I am using T4, its specification said its peak tensor core fp16 peformance is about 65T.
Now, I wrote a demo in which I do a matrix test (matrix A is 40964096, matrxi B is also 40964096) using libcublas, by this way, I calculate the fp16 flops as follows:
flops = (4096 * 4096 * 4096 * 2)/(cost time)
I run 100 iterations and calculate the mean cost time.
The test result showed that T4’s real FP16 flops is about 24T, much less than its peak performance.
I noticed that T4’s base clock is 585MHz, boost clock is 1590MHz. It seemed that peak performance is got under boost clock and real work performance is got under base clock, is that correct?
If so, what is meaning of peak performance and how can I get peak performance?

The peak performance of any GPU is generally not achievable. There may be several reasons for this.

In the case of the T4, the performance of ~24T is arising due to power capping of the GPU. Power capping is a clock reduction strategy to make sure the GPU stays within its stated power limit, which in the case of the T4 is about 70W. It is expected behavior for approximately continuous matrix multiply operations on a T4. If you want to see something better, do a smaller op just once or twice and measure it. However you will not get to 65T that way.
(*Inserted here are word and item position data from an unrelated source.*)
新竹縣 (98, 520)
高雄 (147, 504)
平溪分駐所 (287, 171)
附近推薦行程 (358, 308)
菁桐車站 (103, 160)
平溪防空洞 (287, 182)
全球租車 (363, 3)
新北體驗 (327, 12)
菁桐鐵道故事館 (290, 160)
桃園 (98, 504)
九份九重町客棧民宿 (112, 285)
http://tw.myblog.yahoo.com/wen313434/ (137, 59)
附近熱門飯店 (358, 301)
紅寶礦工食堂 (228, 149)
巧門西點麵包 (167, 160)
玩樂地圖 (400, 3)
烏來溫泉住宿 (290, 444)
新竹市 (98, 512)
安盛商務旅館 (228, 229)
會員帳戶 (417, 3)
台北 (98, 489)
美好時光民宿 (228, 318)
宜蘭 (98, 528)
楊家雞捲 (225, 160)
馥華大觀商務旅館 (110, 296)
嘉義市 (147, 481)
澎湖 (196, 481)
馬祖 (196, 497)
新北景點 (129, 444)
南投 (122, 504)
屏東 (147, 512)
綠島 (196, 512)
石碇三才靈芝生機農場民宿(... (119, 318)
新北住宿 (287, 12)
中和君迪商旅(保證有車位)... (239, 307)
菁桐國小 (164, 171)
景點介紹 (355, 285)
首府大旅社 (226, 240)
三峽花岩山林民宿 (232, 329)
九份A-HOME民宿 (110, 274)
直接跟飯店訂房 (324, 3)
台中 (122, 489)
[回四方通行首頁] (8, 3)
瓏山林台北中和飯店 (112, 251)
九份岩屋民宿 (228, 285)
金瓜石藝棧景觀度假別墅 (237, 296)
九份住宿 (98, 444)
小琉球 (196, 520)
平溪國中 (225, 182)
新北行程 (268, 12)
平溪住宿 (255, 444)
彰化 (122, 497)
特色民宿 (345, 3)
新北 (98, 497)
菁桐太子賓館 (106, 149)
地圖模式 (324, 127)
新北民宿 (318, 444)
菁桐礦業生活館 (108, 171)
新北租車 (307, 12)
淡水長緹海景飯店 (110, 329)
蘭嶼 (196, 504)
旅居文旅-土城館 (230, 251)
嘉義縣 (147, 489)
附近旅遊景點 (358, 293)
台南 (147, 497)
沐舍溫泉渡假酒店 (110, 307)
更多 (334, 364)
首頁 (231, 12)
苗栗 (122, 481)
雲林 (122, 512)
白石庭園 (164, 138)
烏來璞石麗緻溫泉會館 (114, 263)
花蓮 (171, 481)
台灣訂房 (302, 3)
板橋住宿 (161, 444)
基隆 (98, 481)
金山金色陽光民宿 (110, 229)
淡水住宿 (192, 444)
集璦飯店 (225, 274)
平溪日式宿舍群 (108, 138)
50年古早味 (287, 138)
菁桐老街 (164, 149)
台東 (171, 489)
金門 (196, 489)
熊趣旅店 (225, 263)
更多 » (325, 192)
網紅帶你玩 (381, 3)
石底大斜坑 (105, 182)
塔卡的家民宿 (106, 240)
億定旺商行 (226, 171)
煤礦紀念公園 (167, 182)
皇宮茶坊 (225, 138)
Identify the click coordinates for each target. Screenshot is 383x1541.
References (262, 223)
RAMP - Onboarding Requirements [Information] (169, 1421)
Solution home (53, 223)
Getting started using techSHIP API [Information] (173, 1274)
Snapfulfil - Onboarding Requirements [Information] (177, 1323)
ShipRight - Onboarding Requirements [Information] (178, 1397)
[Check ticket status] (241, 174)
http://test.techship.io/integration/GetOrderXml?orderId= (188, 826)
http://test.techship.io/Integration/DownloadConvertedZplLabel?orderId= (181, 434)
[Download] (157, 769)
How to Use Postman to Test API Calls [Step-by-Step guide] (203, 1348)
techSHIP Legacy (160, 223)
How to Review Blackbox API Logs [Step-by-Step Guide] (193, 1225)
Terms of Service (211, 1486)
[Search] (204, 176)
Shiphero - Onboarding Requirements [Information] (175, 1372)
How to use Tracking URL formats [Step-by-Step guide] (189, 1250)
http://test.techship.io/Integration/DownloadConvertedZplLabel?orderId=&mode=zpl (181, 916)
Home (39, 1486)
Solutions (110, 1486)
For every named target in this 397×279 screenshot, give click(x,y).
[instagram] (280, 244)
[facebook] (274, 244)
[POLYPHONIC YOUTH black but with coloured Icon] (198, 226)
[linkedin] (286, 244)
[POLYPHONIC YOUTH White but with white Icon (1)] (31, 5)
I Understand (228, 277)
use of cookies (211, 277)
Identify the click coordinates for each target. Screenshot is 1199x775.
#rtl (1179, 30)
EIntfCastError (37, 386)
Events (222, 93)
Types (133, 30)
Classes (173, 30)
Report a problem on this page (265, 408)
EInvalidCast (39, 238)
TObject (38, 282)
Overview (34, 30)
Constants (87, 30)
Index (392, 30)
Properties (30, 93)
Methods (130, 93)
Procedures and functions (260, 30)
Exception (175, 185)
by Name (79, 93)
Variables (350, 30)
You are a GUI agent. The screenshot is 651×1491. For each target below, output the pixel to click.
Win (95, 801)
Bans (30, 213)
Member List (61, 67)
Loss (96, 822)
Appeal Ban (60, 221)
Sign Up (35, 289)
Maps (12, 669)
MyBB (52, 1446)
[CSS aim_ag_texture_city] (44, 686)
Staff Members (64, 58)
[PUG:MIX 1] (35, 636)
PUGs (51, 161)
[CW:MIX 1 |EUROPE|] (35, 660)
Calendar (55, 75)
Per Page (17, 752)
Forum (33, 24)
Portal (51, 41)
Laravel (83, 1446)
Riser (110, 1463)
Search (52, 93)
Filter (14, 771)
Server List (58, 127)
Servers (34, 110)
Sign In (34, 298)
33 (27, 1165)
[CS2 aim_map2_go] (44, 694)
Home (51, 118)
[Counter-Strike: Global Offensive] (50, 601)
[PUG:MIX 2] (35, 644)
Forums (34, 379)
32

Thanks for the reply, if so, what is the usage of peak performance announced in the specification a GPU product, if I want to evaluate computing task’s performance, I cannot do it based on peak performance, right?

You cannot evaluate throughput based on peak performance, that is correct. Peak performance is generally not achievable.

Then how to calculate stable performance? Is it sensible to calculate it by using (base clock / boost clock) * peak_performance?

I don’t know what stable performance is.

The best suggestion I have is to benchmark.

In general this is theoretical peak performance, simply based on various machine parameters, for example: [number of execution units] * [number of operations that can be completed per execution unit per clock cycle] * [maximum operating frequency].

In general, theoretical peak performance is not achievable, for any processor or platform, due to any number of limiting factors. This might include execution units not being able to be supplied with data at the required rate in a practical use case (e.g. due to register file read bandwidth) or failure to achieve maximum operating frequency due to insufficient power supply and / or cooling.

As a rule of thumb, in many practical scenarios practicably achievable peak performance is on the order of 75% to 85% of theoretical peak performance, and that applies to computational throughput, memory throughput, and interconnect throughput. Only benchmarking in the context of a specific use case can reveal the applicable practically achievable peak performance for that use case.

Why does technical literature often quote theoretical peak performance? Based on my industry experience this is because marketing folks (including those in technical marketing) glom onto the highest number they come across. Plus theoretical peak performance can often be determined by simply multiplying a few factors.